Dzięki uporowi został legendą
Wszystko to zapewni mu nieśmiertelność i miejsce w panteonie australijskiego tenisa. Choć nigdy nie zbliżył się nawet w liczbie sukcesów do Roda Lavera czy Roya Emersona ani nie prezentował tak efektownego stylu gry jak Patrick Rafter, to przez rodaków już zawsze będzie wymieniany w jednym gronie z nimi. Bo kibice zawsze mogą wybaczyć porażkę, dla nich najważniejsze jest zaangażowanie i poświęcenie. W końcu to oni przez lata pocieszali załamanego przegranym finałem Australian Open Hewitta.

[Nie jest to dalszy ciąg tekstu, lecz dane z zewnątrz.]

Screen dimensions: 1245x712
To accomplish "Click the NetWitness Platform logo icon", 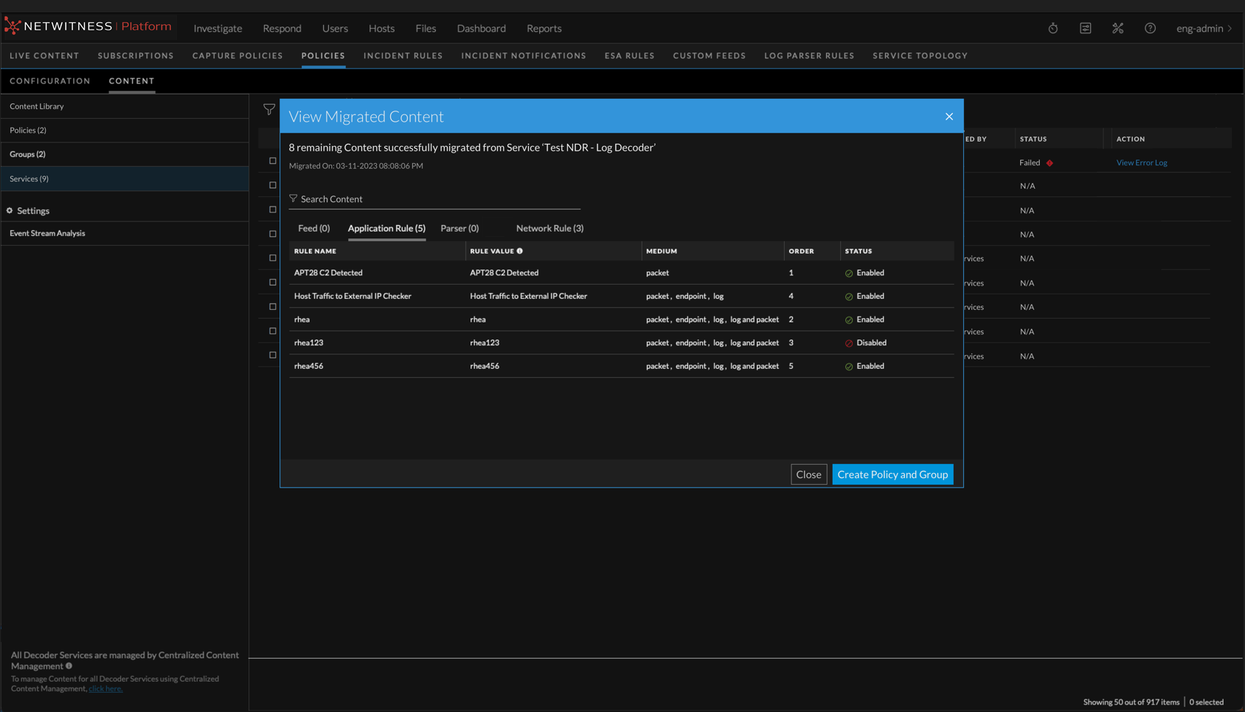I will click(x=13, y=27).
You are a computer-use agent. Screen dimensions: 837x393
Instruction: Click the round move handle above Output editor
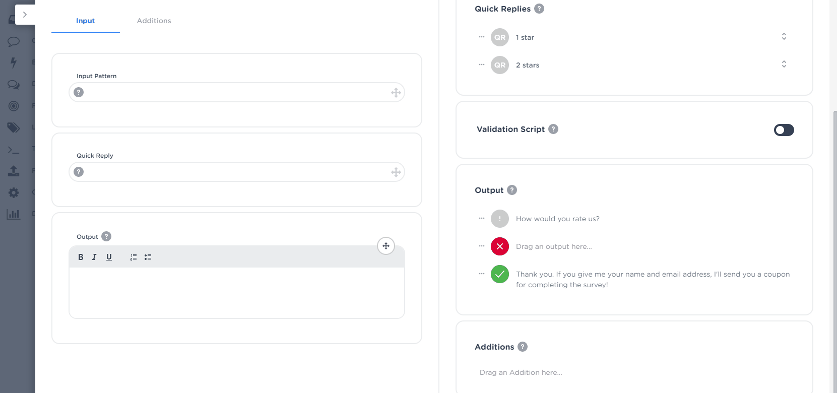[x=386, y=246]
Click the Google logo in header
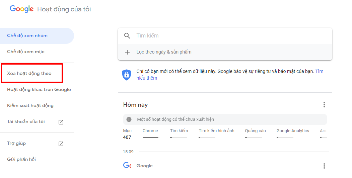 pyautogui.click(x=21, y=9)
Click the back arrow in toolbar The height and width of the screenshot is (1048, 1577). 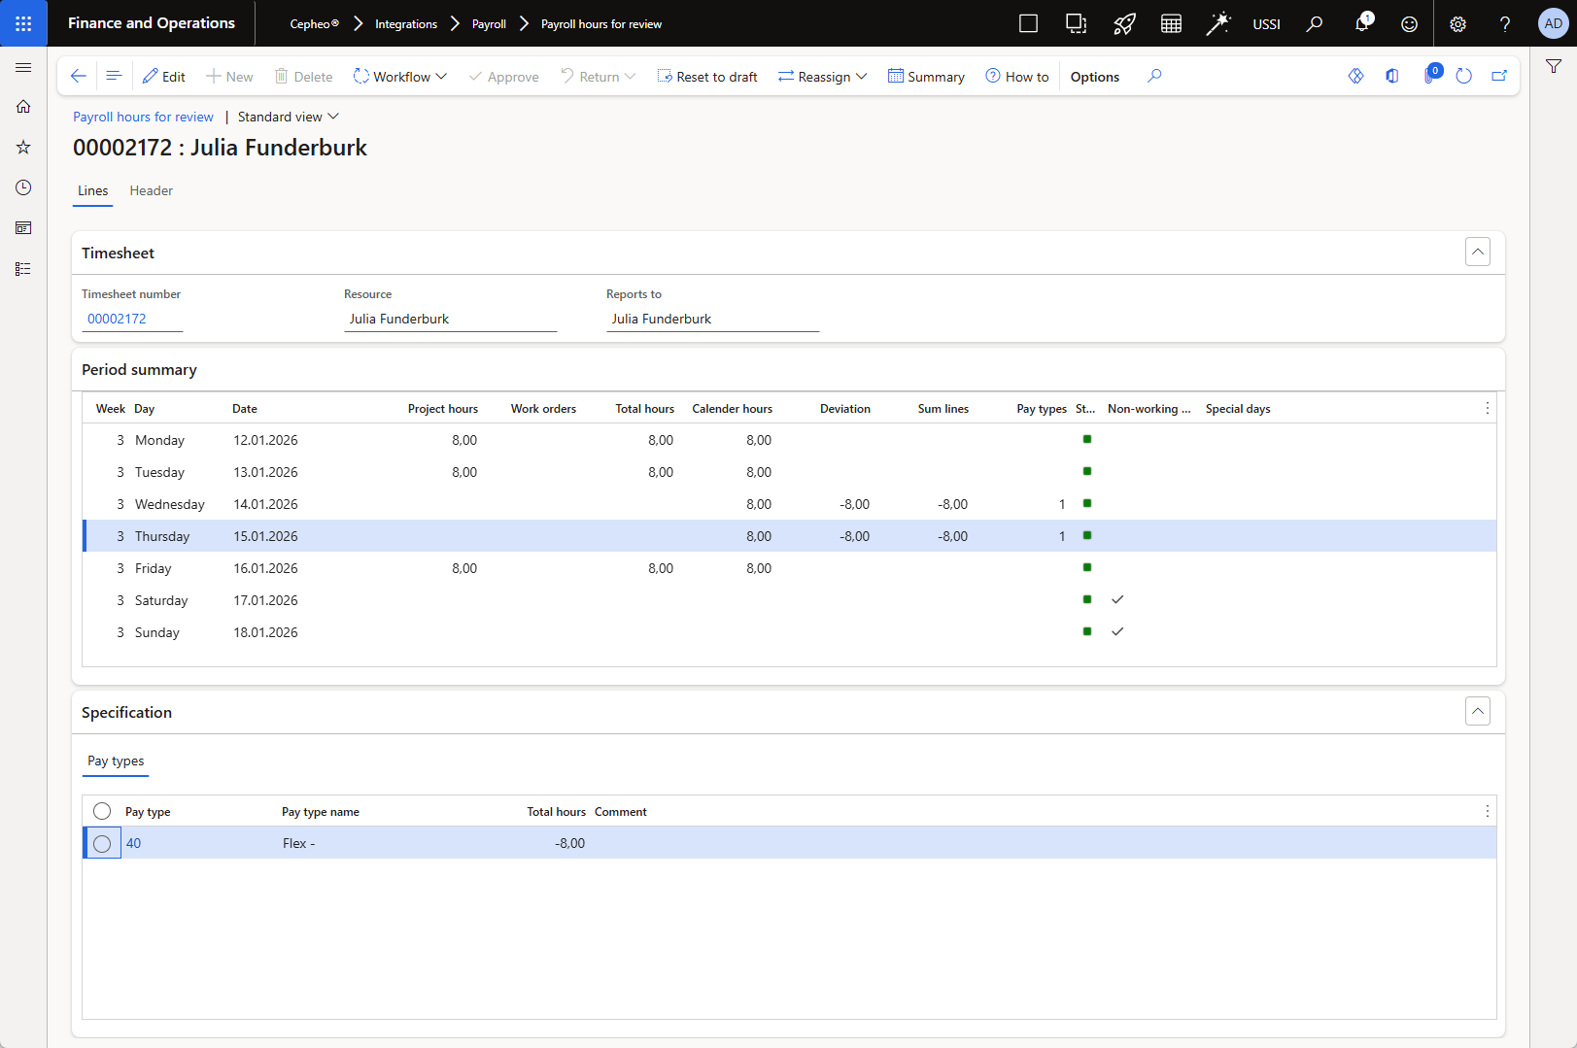[x=79, y=76]
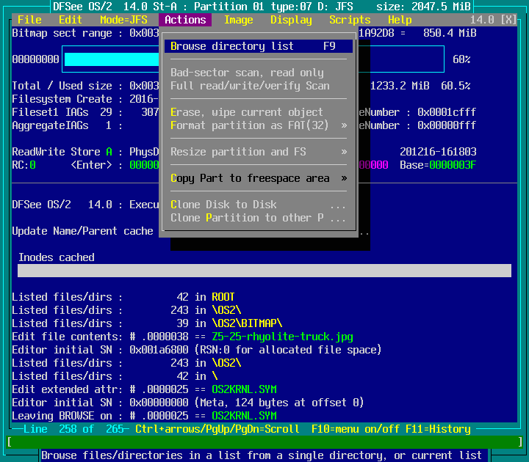Open the Help menu

pos(400,20)
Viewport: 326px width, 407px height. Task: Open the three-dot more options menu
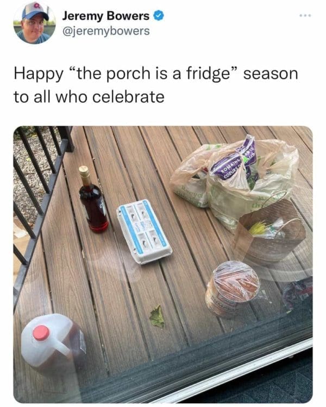point(305,16)
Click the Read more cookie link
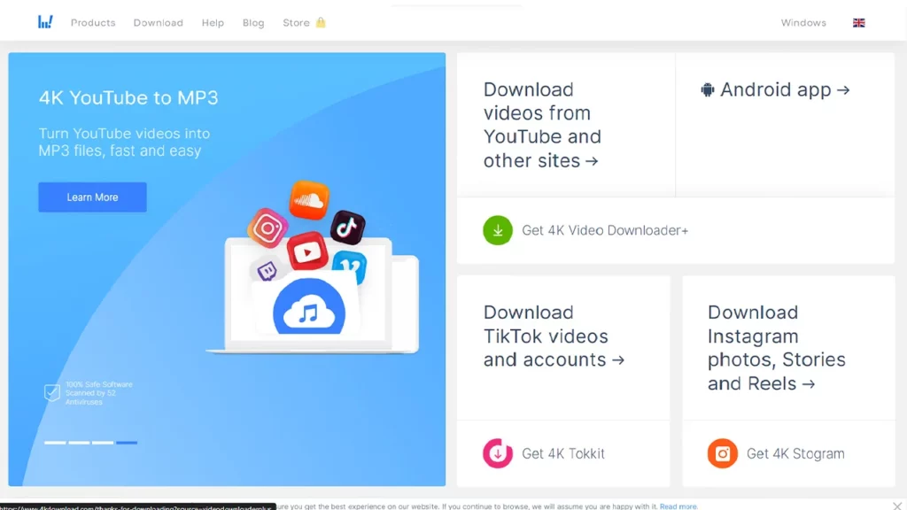The height and width of the screenshot is (510, 907). click(x=678, y=506)
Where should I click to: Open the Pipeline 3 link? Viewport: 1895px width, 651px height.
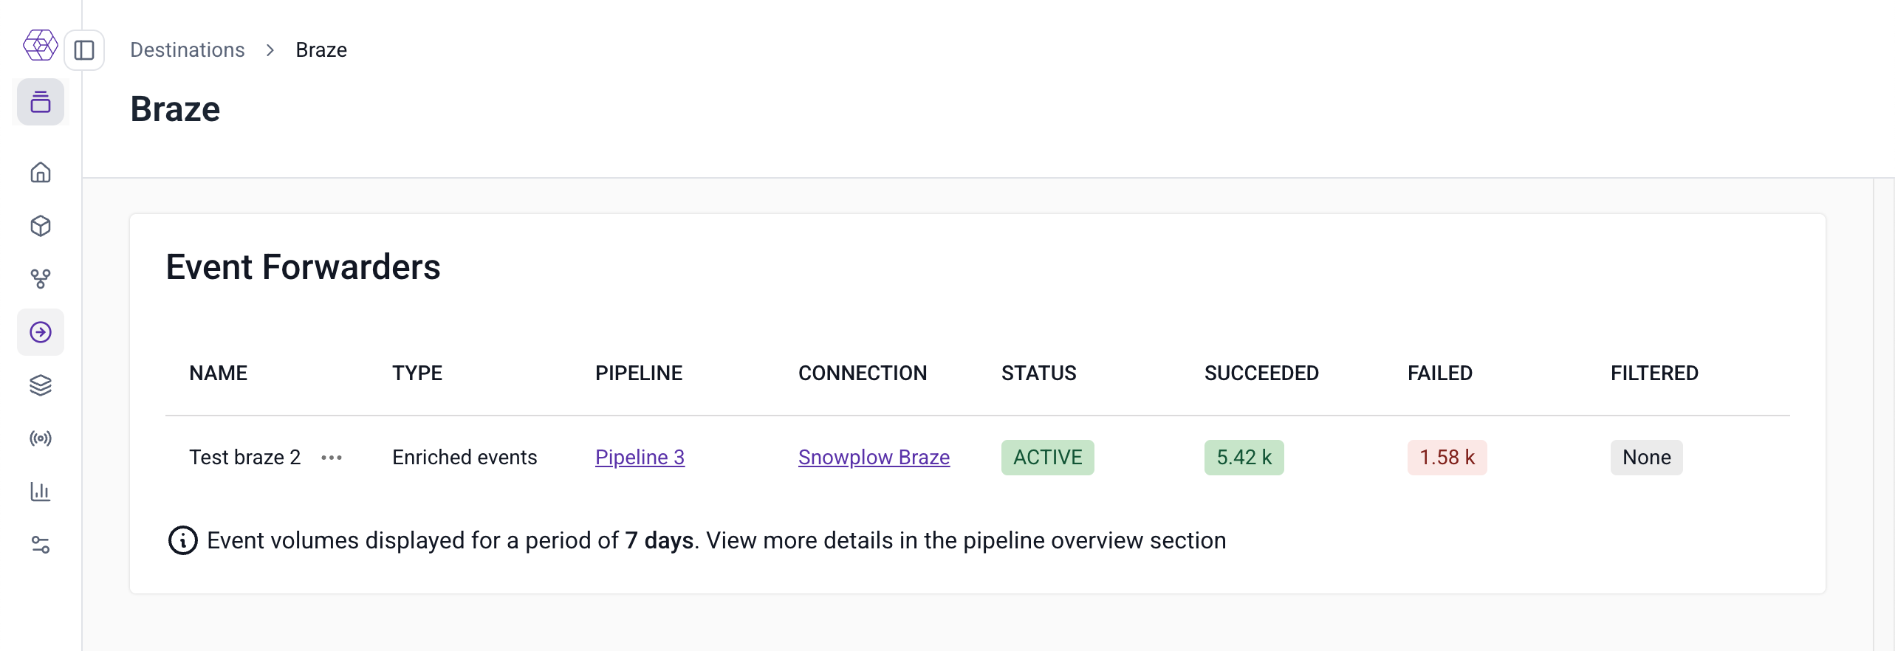point(640,457)
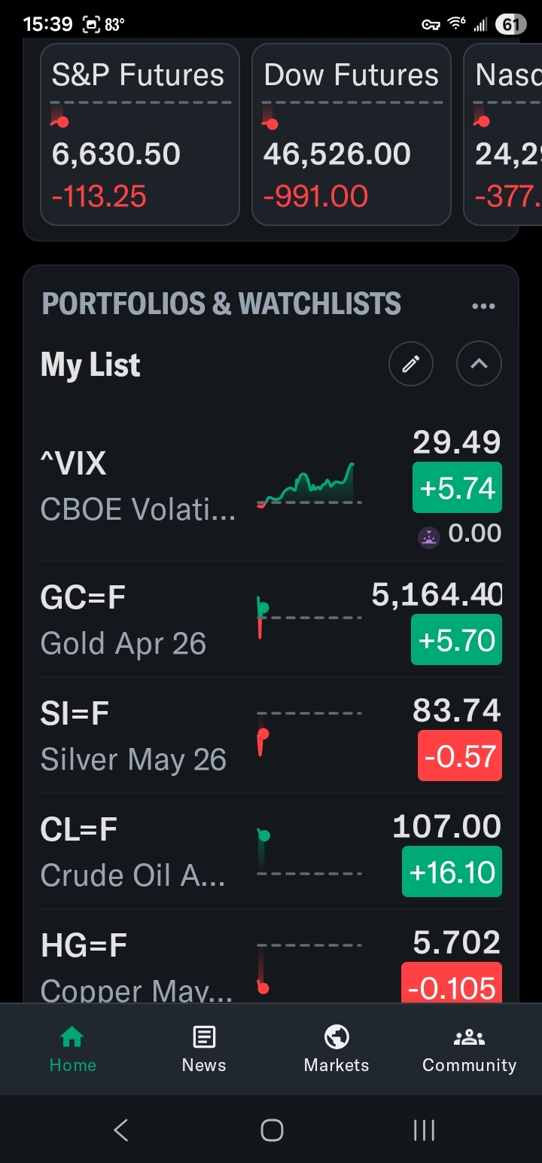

Było czego żałować. Od triumfu Marka Edmondsona, ostatniego zawodnika gospodarzy, który wygrał w Melbourne Park, mijało wtedy 29 lat. Od finałowej porażki Pata Casha, który jako ostatni przed Lleytonem miał szansę na przerwanie tej serii, 17. Licznik bije i raczej nie zanosi się na to, by w najbliższym czasie ktoś miał okazję go zatrzymać.
Porażka "Rusty'ego" z Federerem w półfinale US Open 2005 to ostatni przypadek, gdy Australijczyk zaszedł tak daleko w którymkolwiek turnieju wielkoszlemowym. Później udawało się to graczom z Łotwy (Ernests Gulbis), Bułgarii (Grigor Dimitrow), Cypru (Marcos Baghdatis – dokonał tego nawet dwa razy, w tym raz awansował do finału) czy Polski (Jerzy Janowicz), a więc krajów w singlu mężczyzn dość egzotycznych. Rodakom Roda Lavera, Johna Newcombe'a i Kena Rosewalla – nie.
Marazm trwa i jeszcze potrwa
Przez chwilę wydawało się, że pałeczkę od Hewitta może przejąć Bernard Tomic, ale od jego udziału w ćwierćfinale Wimbledonu zaraz minie pięć lat. Świeższą historią jest gra na takim etapie Nicka Kyrgiosa (w Londynie w 2014 r. i w Australii w 2015 r.), ale on ma za to dość poważne problemy z głową, które hamują rozwój niewątpliwie nieprzeciętnego talentu.
Lata lecą, a syn imigrantów z Grecji i Malezji zaraz skończy ich 21. W tym wieku Hewitt był numerem 1 światowych list i miał za sobą już większość swoich największych sukcesów. Kyrgios odchodzącą legendę przypomina jednak tylko wulgarnymi zachowaniami, w których zresztą zdecydowanie Lleytona przebija. Natomiast jeśli chodzi o poświęcenie na korcie, to jest wręcz jego zaprzeczeniem.
Na swojego zwycięzcę turnieju wielkoszlemowego Australijczycy już czekają tak długo, jak nigdy wcześniej, a końca oczekiwania nie widać. Dotąd pocieszeniem była możliwość oglądania tego gościa w czapeczce z daszkiem do tyłu, raz za razem wykrzykującego swoje słynne "C'mon!", który przypominał o latach sukcesów. Teraz zabraknie im nawet tego.